Repeat each record below exactly as it is written.

-- Data for analysis follows --

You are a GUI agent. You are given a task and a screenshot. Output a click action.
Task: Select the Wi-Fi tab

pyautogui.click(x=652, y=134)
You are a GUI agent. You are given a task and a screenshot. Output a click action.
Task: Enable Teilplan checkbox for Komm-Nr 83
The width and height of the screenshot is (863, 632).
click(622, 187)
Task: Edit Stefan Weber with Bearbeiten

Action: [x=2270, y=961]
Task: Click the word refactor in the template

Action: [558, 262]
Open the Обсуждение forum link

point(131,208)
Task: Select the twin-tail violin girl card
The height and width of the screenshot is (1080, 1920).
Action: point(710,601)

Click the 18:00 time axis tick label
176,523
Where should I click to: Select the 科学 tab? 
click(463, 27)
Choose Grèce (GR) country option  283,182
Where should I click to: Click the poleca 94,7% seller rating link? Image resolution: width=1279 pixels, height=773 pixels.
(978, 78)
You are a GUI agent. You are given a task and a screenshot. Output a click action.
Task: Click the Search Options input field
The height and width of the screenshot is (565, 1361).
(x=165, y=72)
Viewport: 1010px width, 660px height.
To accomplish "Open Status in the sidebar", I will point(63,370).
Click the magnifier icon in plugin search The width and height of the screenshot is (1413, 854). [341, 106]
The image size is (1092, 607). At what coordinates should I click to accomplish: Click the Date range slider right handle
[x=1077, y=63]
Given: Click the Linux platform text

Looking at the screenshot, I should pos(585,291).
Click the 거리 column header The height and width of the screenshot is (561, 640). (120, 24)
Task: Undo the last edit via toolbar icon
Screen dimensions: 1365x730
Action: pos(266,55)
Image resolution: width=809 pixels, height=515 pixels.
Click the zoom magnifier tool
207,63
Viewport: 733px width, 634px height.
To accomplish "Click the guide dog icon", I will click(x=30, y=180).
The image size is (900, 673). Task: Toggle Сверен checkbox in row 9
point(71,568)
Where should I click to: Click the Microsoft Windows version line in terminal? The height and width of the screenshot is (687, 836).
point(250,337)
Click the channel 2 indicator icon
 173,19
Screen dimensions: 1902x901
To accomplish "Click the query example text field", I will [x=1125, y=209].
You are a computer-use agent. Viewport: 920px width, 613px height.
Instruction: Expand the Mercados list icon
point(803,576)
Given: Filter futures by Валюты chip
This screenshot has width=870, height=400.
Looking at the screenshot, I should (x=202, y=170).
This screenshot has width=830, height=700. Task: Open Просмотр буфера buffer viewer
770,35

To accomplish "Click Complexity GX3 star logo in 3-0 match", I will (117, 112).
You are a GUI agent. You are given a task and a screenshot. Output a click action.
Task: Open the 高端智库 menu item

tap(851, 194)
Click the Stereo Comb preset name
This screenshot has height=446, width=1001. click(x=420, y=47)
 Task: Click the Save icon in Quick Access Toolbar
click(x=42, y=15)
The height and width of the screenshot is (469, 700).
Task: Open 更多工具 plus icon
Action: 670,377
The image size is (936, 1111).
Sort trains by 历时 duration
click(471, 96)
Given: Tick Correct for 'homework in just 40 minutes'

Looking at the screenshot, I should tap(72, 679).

-- Data for analysis concluded --

Response box:
You are a GUI agent. You are given a task and a screenshot. Output a click action.
Task: Select the Wi-Fi tab

pyautogui.click(x=652, y=134)
You are a GUI agent. You are given a task and a screenshot. Output a click action.
Task: Enable Teilplan checkbox for Komm-Nr 83
The width and height of the screenshot is (863, 632).
click(622, 187)
Task: Edit Stefan Weber with Bearbeiten

Action: [x=2270, y=961]
Task: Click the word refactor in the template

Action: [558, 262]
Open the Обсуждение forum link

point(131,208)
Task: Select the twin-tail violin girl card
The height and width of the screenshot is (1080, 1920).
Action: point(710,601)

Click the 18:00 time axis tick label
176,523
Where should I click to: Select the 科学 tab? 
click(463, 27)
Choose Grèce (GR) country option  283,182
Where should I click to: Click the poleca 94,7% seller rating link? Image resolution: width=1279 pixels, height=773 pixels.
(978, 78)
You are a GUI agent. You are given a task and a screenshot. Output a click action.
Task: Click the Search Options input field
The height and width of the screenshot is (565, 1361).
(x=165, y=72)
Viewport: 1010px width, 660px height.
To accomplish "Open Status in the sidebar", I will point(63,370).
Click the magnifier icon in plugin search The width and height of the screenshot is (1413, 854). [341, 106]
The image size is (1092, 607). At what coordinates should I click to accomplish: Click the Date range slider right handle
[x=1077, y=63]
Given: Click the Linux platform text

Looking at the screenshot, I should pos(585,291).
Click the 거리 column header The height and width of the screenshot is (561, 640). (120, 24)
Task: Undo the last edit via toolbar icon
Screen dimensions: 1365x730
Action: pos(266,55)
Image resolution: width=809 pixels, height=515 pixels.
Click the zoom magnifier tool
207,63
Viewport: 733px width, 634px height.
To accomplish "Click the guide dog icon", I will click(x=30, y=180).
The image size is (900, 673). Task: Toggle Сверен checkbox in row 9
point(71,568)
Where should I click to: Click the Microsoft Windows version line in terminal? The height and width of the screenshot is (687, 836).
point(250,337)
Click the channel 2 indicator icon
 173,19
Screen dimensions: 1902x901
To accomplish "Click the query example text field", I will [x=1125, y=209].
You are a computer-use agent. Viewport: 920px width, 613px height.
Instruction: Expand the Mercados list icon
point(803,576)
Given: Filter futures by Валюты chip
This screenshot has width=870, height=400.
Looking at the screenshot, I should (x=202, y=170).
This screenshot has width=830, height=700. Task: Open Просмотр буфера buffer viewer
770,35

To accomplish "Click Complexity GX3 star logo in 3-0 match", I will (117, 112).
You are a GUI agent. You are given a task and a screenshot. Output a click action.
Task: Open the 高端智库 menu item

tap(851, 194)
Click the Stereo Comb preset name
This screenshot has height=446, width=1001. click(x=420, y=47)
 Task: Click the Save icon in Quick Access Toolbar
click(x=42, y=15)
The height and width of the screenshot is (469, 700).
Task: Open 更多工具 plus icon
Action: 670,377
The image size is (936, 1111).
Sort trains by 历时 duration
click(471, 96)
Given: Tick Correct for 'homework in just 40 minutes'

Looking at the screenshot, I should tap(72, 679).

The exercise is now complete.